Trace History API

The Trace History API allows you to trace the history of a specific line in a file, following the decision trail through commits, PRs, issues, and ADRs.

Overview

The trace history algorithm uses a breadth-first search (BFS) to traverse the knowledge graph, starting from the commit that last modified a specific line in a file. It follows edges to related entities such as PRs, issues, and ADRs, providing a comprehensive view of the decision trail.

Key Functions

trace_history_for_file_line

def trace_history_for_file_line(
    db_path: Path,
    file_path: str,
    line_number: int,
    max_results: int = 3,
    max_hops: int = 2
) -> List[Dict[str, Any]]
This is the main entry point for tracing the history of a specific line in a file.

Parameters

  • db_path: Path to the SQLite database
  • file_path: Path to the file, relative to the repository root
  • line_number: Line number to check (1-based)
  • max_results: Maximum number of results to return (default: 3)
  • max_hops: Maximum number of hops in the graph traversal (default: 2)

Returns

A list of dictionaries representing the history trail, sorted by timestamp (newest first).

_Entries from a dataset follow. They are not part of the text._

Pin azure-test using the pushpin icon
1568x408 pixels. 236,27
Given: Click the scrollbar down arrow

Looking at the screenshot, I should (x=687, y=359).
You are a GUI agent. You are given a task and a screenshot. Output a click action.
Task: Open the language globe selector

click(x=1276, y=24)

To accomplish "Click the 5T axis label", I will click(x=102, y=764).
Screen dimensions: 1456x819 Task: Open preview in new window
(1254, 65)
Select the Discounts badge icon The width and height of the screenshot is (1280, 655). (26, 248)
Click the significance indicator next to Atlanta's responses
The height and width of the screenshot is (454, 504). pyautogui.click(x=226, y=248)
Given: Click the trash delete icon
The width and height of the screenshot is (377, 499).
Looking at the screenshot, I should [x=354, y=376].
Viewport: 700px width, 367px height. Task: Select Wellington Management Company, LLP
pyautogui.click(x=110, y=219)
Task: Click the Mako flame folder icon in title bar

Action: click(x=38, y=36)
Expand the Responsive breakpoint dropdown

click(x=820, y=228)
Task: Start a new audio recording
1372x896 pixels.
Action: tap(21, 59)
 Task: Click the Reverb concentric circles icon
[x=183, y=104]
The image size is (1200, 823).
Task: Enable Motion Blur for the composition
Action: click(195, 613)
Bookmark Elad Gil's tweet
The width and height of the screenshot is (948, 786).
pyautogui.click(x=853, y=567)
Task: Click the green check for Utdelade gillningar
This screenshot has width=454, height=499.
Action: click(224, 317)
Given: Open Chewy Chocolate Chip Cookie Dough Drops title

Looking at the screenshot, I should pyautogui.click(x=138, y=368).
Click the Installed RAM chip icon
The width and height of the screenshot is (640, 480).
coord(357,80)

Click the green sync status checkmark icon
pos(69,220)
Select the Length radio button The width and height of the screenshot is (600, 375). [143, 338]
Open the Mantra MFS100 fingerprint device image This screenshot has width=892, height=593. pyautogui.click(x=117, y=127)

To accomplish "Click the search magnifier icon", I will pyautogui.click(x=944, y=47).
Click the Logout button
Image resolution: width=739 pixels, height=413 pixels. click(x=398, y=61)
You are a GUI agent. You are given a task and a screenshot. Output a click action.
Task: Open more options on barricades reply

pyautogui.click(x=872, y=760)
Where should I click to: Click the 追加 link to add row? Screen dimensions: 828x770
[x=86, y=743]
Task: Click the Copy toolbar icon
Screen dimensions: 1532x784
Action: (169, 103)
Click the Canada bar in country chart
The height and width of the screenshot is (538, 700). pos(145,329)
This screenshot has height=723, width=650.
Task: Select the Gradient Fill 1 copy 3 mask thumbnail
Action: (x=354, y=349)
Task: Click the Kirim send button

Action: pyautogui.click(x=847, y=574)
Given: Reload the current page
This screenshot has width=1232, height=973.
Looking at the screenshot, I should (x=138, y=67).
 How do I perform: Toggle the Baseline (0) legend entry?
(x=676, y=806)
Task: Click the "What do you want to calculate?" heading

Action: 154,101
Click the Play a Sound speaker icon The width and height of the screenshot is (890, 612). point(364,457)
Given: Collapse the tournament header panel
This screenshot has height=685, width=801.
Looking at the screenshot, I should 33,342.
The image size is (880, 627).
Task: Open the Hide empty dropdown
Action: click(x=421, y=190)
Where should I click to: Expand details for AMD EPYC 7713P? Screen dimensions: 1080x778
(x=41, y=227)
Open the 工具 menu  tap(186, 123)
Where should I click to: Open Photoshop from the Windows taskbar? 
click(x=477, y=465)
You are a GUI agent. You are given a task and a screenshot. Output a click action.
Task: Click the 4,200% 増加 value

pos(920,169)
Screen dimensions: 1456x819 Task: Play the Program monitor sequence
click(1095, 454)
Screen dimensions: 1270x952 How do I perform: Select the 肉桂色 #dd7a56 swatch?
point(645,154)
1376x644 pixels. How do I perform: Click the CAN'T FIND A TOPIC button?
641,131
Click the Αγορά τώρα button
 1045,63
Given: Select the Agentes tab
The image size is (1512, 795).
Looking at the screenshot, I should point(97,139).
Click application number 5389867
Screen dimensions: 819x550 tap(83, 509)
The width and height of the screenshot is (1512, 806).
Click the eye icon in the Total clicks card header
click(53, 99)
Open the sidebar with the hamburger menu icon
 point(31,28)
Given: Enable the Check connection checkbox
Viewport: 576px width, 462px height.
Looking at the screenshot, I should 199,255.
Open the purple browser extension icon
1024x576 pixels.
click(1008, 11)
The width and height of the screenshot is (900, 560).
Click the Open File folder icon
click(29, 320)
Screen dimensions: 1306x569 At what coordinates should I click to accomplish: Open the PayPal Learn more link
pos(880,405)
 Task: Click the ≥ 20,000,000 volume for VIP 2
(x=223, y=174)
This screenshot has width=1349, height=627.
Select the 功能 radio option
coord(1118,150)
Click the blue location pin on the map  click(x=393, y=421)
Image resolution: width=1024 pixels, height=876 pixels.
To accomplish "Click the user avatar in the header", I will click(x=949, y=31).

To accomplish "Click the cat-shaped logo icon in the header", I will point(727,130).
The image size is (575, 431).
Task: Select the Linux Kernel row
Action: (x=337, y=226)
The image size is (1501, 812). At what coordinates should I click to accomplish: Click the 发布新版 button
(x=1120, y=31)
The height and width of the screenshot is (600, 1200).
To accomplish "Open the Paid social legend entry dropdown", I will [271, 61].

Each dictionary contains:
  • type: The type of the node (commit, pr, issue, adr, file)
  • id: The unique identifier of the node
  • title: The title of the node
  • timestamp: The timestamp of the node (ISO format)
Additional fields are included based on the node type:
  • Commit: author, sha
  • PR: number, state, url
  • Issue: number, state, url
  • ADR: status, decision_makers, path

Example

from pathlib import Path
from arc_memory.trace import trace_history_for_file_line

# Trace the history of line 10 in a file
results = trace_history_for_file_line(
    db_path=Path("~/.arc/graph.db"),
    file_path="src/main.py",
    line_number=10,
    max_results=5,
    max_hops=3
)

# Print the results
for result in results:
    print(f"{result['type']}: {result['title']} ({result['timestamp']})")

trace_history

def trace_history(
    conn: sqlite3.Connection,
    file_path: str,
    line_number: int,
    max_nodes: int = 3,
    max_hops: int = 2
) -> List[Dict[str, Any]]
This is the core function that implements the trace history algorithm.

Parameters

  • conn: SQLite connection
  • file_path: Path to the file, relative to the repository root
  • line_number: Line number to check (1-based)
  • max_nodes: Maximum number of nodes to return (default: 3)
  • max_hops: Maximum number of hops in the graph traversal (default: 2)

Returns

Same as trace_history_for_file_line.

get_commit_for_line

@lru_cache(maxsize=BLAME_CACHE_SIZE)
def get_commit_for_line(repo_path: Path, file_path: str, line_number: int) -> Optional[str]
Uses git blame to find the commit that last modified a specific line.

Parameters

  • repo_path: Path to the Git repository
  • file_path: Path to the file, relative to the repository root
  • line_number: Line number to check (1-based)

Returns

The commit hash, or None if not found.

Graph Traversal

The trace history algorithm traverses the knowledge graph using the following rules:
  1. Start from the commit that last modified the specified line
  2. Follow edges to related entities:
    • Commit → PR via MERGES
    • Commit → File via MODIFIES
    • PR → Issue via MENTIONS
    • PR → Commit via MERGES (inbound)
    • Issue → ADR via DECIDES (inbound)
    • Issue → PR via MENTIONS (inbound)
    • ADR → Issue via DECIDES
    • ADR → File via DECIDES
    • File → Commit via MODIFIES (inbound)
    • File → ADR via DECIDES (inbound)
The algorithm uses a breadth-first search to ensure that the most relevant entities are returned first.

CLI Integration

The trace history API is integrated with the Arc Memory CLI through the arc trace file command. This command now supports both human-readable text output and machine-readable JSON output via the --format option:
# Output in human-readable text format (default)
arc trace file src/main.py 42 --format text

# Output in machine-readable JSON format
arc trace file src/main.py 42 --format json
The JSON output format is particularly useful for programmatic consumption, such as by the VS Code extension. It returns the exact same data structure as the trace_history_for_file_line function, serialized as JSON. See the CLI documentation for more details.

Performance

The trace history algorithm is designed for high performance, with queries typically completing in under 200 microseconds. This ensures a responsive user experience in the VS Code extension.

Error Handling

All functions in the trace history API include comprehensive error handling to ensure that they gracefully handle edge cases such as:
  • File not found
  • Line number out of range
  • Git blame failures
  • Database connection issues
Errors are logged using the Arc Memory logging system, and empty results are returned in case of errors.